» **Exercise**
Copy out every line of the records where the string "pixels" occurs.

» **Information provided**
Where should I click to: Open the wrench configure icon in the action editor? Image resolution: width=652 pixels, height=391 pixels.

==

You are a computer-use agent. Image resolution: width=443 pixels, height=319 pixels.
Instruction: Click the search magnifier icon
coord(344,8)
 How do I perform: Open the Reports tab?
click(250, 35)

» **Result of this exercise**
Where should I click to: Open the wrench configure icon in the action editor? Image resolution: width=652 pixels, height=391 pixels.
You are a computer-use agent. Image resolution: width=443 pixels, height=319 pixels.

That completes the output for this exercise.